Control Break SafeBoot device encryption
By Wayne Rash, Infoworld | InfoWorld | Published: 01:00, 03 October 2005
Control Break's SafeBoot Device Encryption employs whole-disk encryption, also called power-off encryption. It encrypts a machines hard disk and modifies the Windows master boot record so that the machine requests a log-on name and password at startup. The idea is that the data is completely inaccessible if someone turns on the machine without the proper authentication. Thus, its protected when the power is off.
When it's turned on, of course, the material on the hard disk is decrypted, and at the mercy of worms and any other risk that gains access to the machine. PowerOn encryption products such as Credant's Mobile Guardian (reviewed last week) may be a better option.
As well as hard disks, SafeBoot will encrypt the contents of PDAs and smartphones. It supports client platforms including Windows, PocketPC, PalmOS, and Symbian. Linux support is planned for Q4 of this year.
Installing the management software
Before you can start encrypting anything, you must install the SafeBoot Management Center, along with the SafeBoot Administration Database. This latter product is a proprietary data store that keeps configuration and user information needed by the enterprise version of this product.
The setup process leads you through installing the admin server, creating groups to be managed, and finally creating users and machines. When these are created, you use the server to create an install set thats used to place the client software onto each machine.
Robust encryption process
After the client software is installed and synchronised with the server, the encryption process begins. I tested encryption on two machines, an HP D530 desktop PC with an 80 Gbyte disk drive and an IBM Z Pro Xeon workstation with a 72 Gbyte drive. Encryption took about two hours on the HP.
On the IBM, because there was an incompatibility between the SafeBoot encryption software and IBMs LSI SCSI controller drivers, the Z Pro restarted several times during the encryption process. Fortunately, the SafeBoot encryption process is extremely robust, and it was able to recover from these restarts and eventually complete the encryption process. Additional testing on a different system showed that, although SafeBoot operates more slowly on SCSI-based machines, the reset problem seems to be unique to IBMs implementation of LSIs SCSI controller on the Z Pro.
Although the time for encryption is lengthy, the productivity hit is smaller than you might expect. The machine can still be used during the process, although disk-intensive activities may be slowed somewhat. The processor load is minimal, however, so many users are unlikely to notice much of an impact.
An additional product could solve the power-on problem
SafeBoot can be set up so that a screensaver will launch after periods of inactivity. Getting back into the machine requires logging on with a user name and password. A risk remains, however, that someone can gain remote access to the machine - and the information that should be protected - while its in use. SafeBoots Content Encryption product, designed to work with SafeBoot Device Encryption, would solve this problem, but that product was not made available for this review.

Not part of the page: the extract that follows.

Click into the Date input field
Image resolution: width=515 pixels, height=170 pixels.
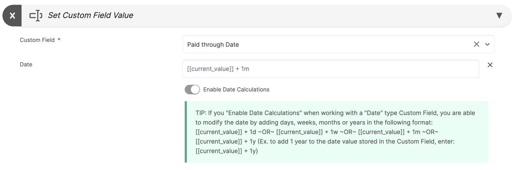330,69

Good protection from theft
This product provides good protection for mobile devices where the primary risk is loss or theft. Unauthorised users arent likely to be able to do anything with a device equipped with SafeBoot unless they know the user name and password. Likewise, given a reasonable level of security precautions such as a personal firewall and use of the SafeBoot screensaver, the risk of unauthorised access is reduced. Without a separate product, however, admin staff can still gain unauthorised access to view the material contained in the machine, so some risk remains.
Whole-disk encryption products should never be installed by themselves except perhaps on machines that will rarely, if ever, be attached to your network. In that case, they should also be equipped with their respective content encryption packages, but those add cost and complexity. If you must use a whole-disk encryption package because of your corporate policy or your lawyers, then the better choice is SafeBoot.